Gerard: “Twice before the world has had a supereconomic cycle: at the end of the 19th century with America and 1945-1990 when Japan led the world. We are now in a third supercycle where these two economies – India and China – account for a third of the world’s economy and two-thirds of the world's growth ... as a result, by 2030, India will have grown 8.4 times in size; China by a factor of four; whilst America and Europe just 1.7 times.”

Daniel: “The custody earnings of ICBC is enough to buy State Street, so why did you not do that?”

Zhong: “ICBC will have five branches in Europe this time next year, and 35 overseas branches overall. We are going global. It’s the global investors coming into China and Chinese investors who now want to invest abroad.”

There were other discussions, but I was struck by several thoughts:

1) Yes, China and India are important, but they are not the be-all and end-all; what about Latin America and Russia and Africa?

2) The Remnimbi is the next reserve currency, but is there a basket of currencies today rather than a currency, that we should focus upon?

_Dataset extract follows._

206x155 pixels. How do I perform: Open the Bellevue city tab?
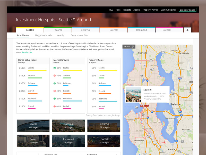tap(86, 30)
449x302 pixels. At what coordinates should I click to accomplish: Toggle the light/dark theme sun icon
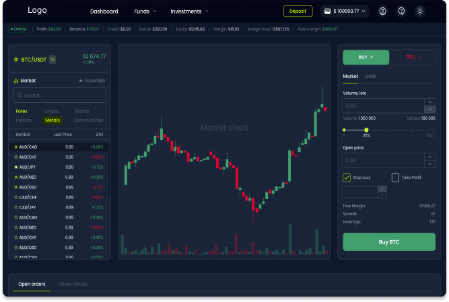point(421,11)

3) If trade flows focus for the next fifty years around Asia, what does that mean for Europe and America?

And more.

These are all questions I've blogged about as they feed into the innotribe Long Now debate we've been having which Paul Saffo will refer to this afternoon in the closing plenary.

Can't wait.

Meantime, off to Citi's booth for some champagne and nibbles.

The celebrations begin.

P.S. SIBOS feels like it's BAU, e.g. isn't this just like the old days ... by old, I mean pre-Lehmans of course.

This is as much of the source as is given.